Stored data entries
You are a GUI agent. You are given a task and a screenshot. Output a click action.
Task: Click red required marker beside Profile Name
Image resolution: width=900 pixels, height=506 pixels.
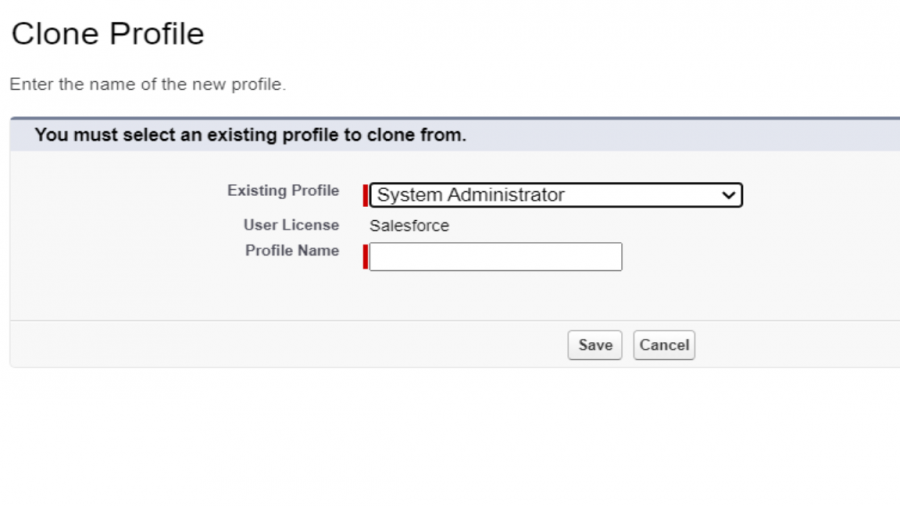coord(365,257)
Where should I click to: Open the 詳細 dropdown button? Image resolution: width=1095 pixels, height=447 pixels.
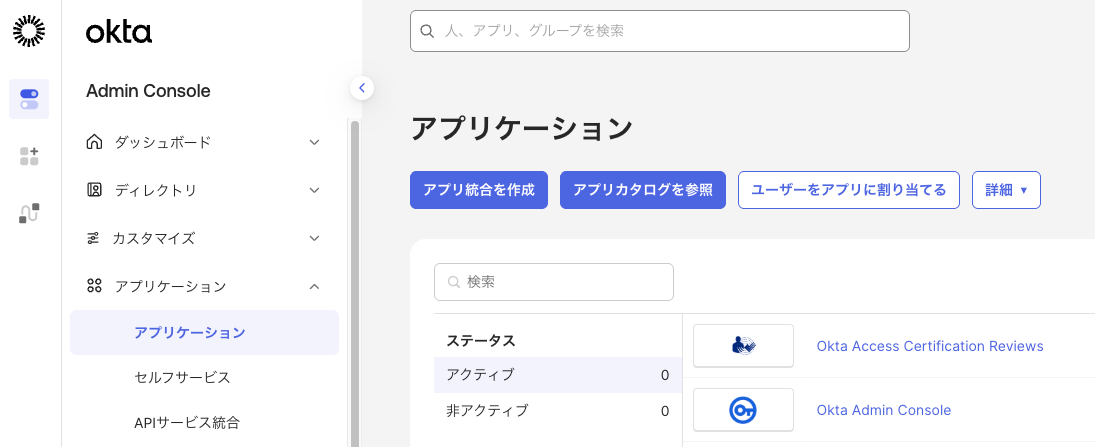pos(1006,190)
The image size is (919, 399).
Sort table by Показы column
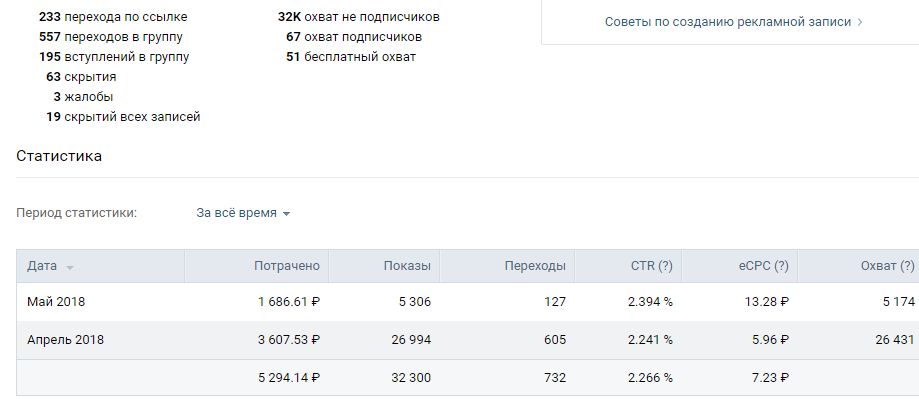[407, 266]
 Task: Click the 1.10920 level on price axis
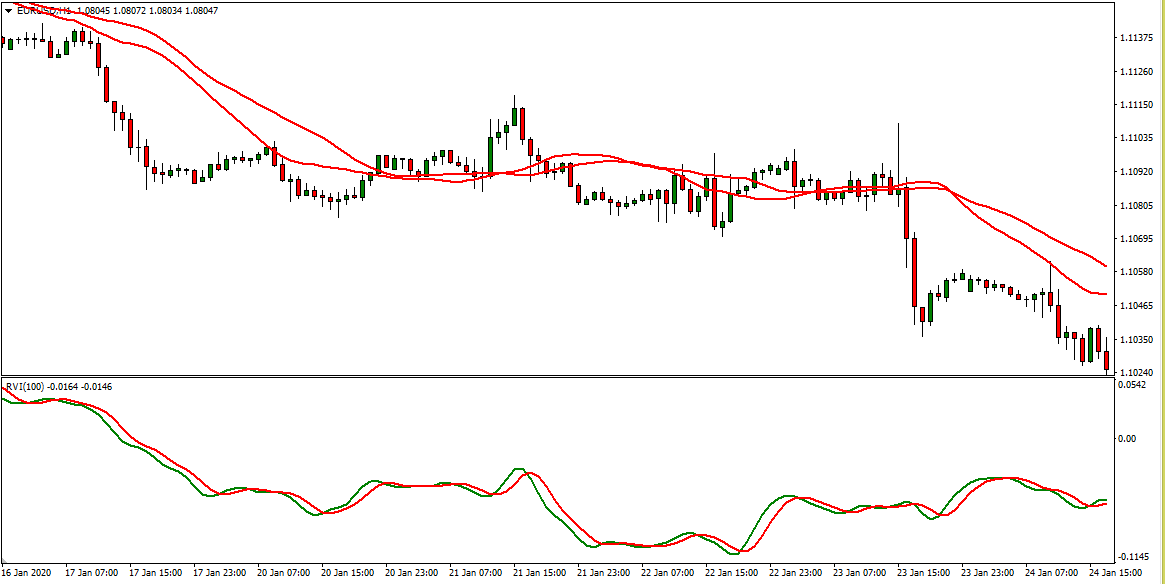click(1137, 172)
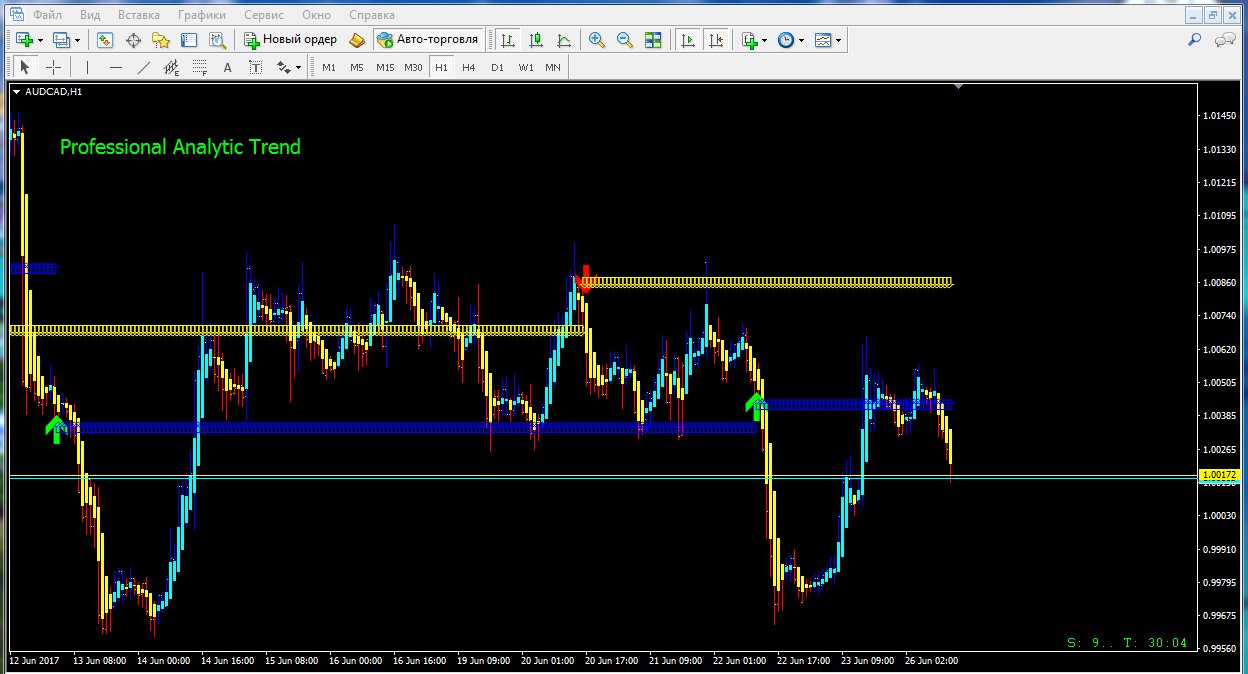Switch to H4 timeframe

[x=469, y=67]
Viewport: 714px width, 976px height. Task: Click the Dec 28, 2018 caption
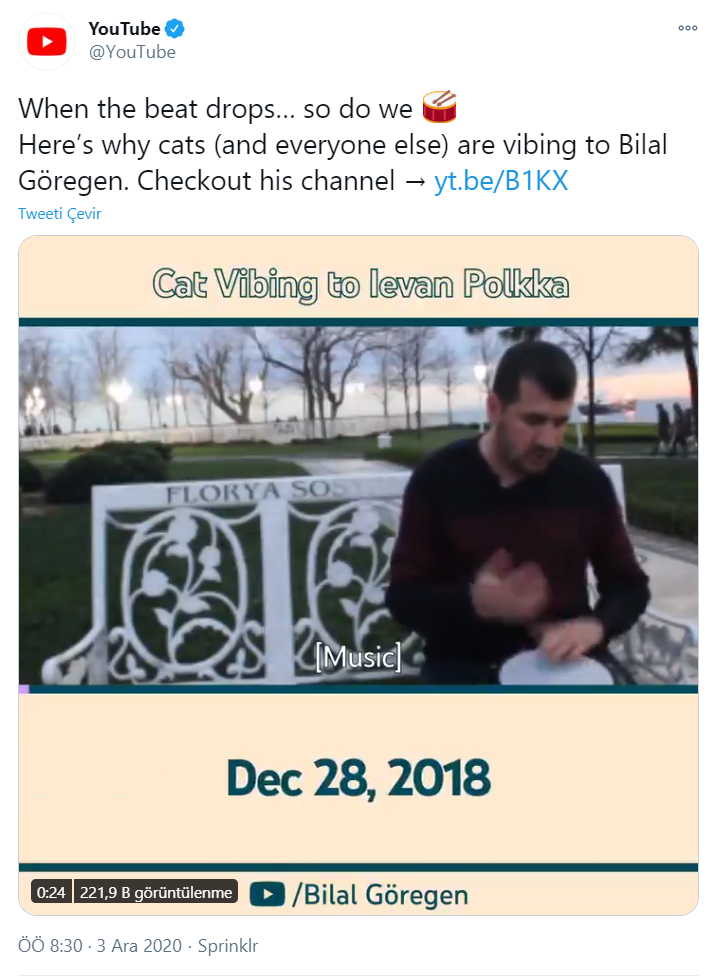tap(359, 778)
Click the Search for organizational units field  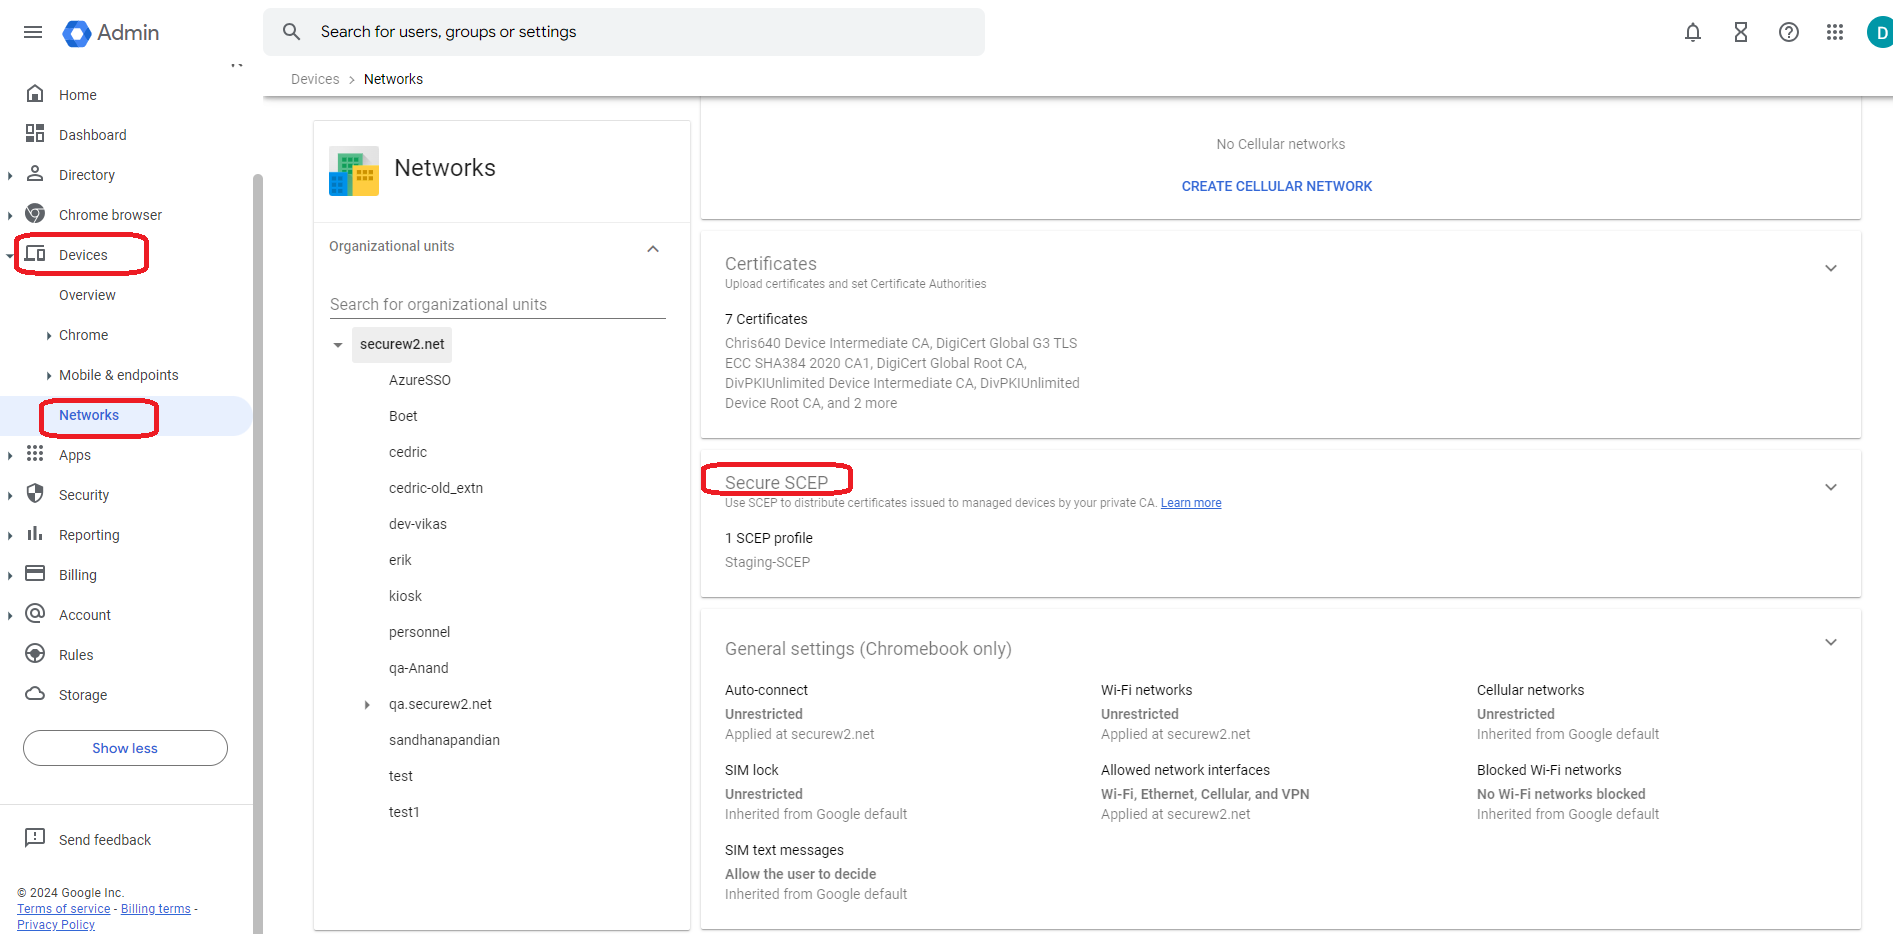[x=497, y=304]
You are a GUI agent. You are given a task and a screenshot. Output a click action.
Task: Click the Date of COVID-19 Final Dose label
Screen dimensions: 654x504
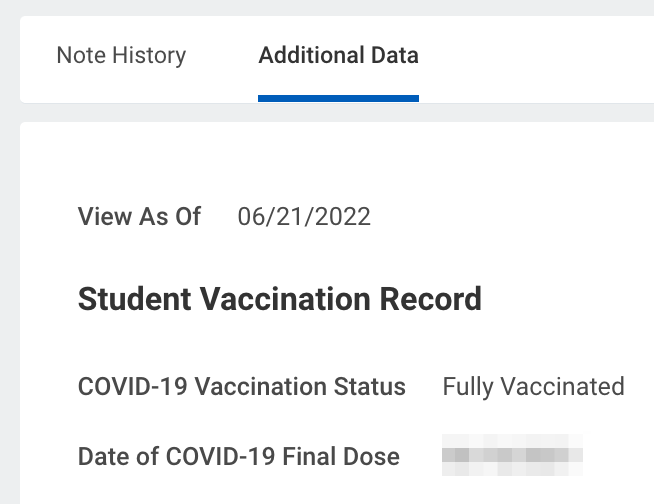click(x=238, y=457)
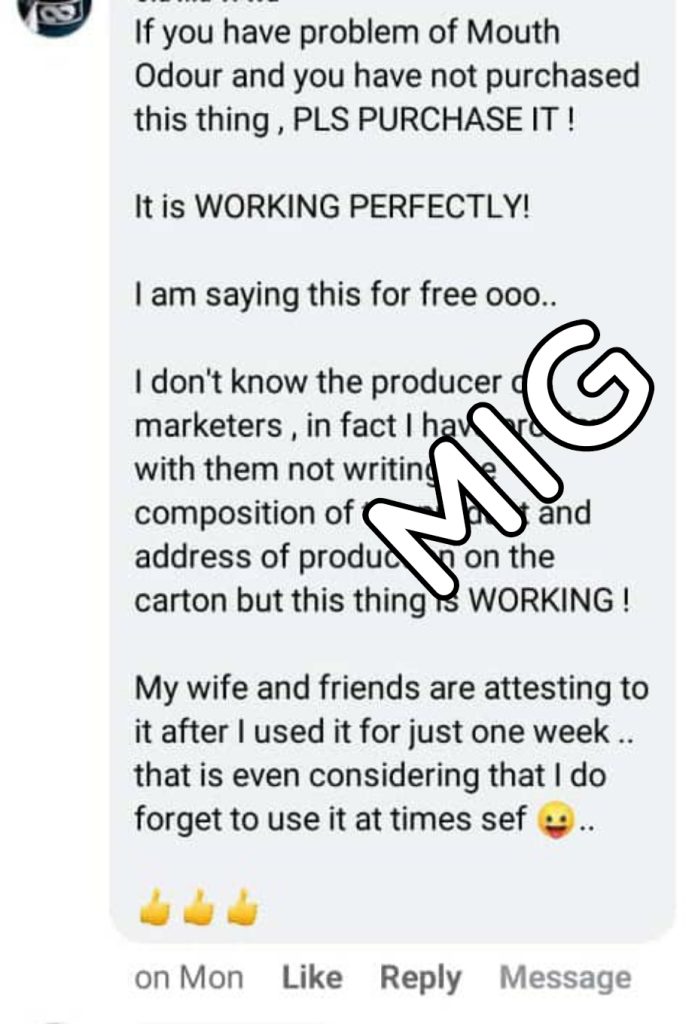The height and width of the screenshot is (1024, 698).
Task: Click the last thumbs up emoji
Action: click(241, 909)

REQUIRED WORK >>
Copy exactly the lines from the one containing "Task: Click the Date" through the last line of the records above, including both, and omit every picture.

TASK RESPONSE >>
Task: Click the Date of COVID-19 Final Dose label
Screen dimensions: 654x504
click(x=238, y=457)
The height and width of the screenshot is (1024, 698).
Task: Click the last thumbs up emoji
Action: click(241, 909)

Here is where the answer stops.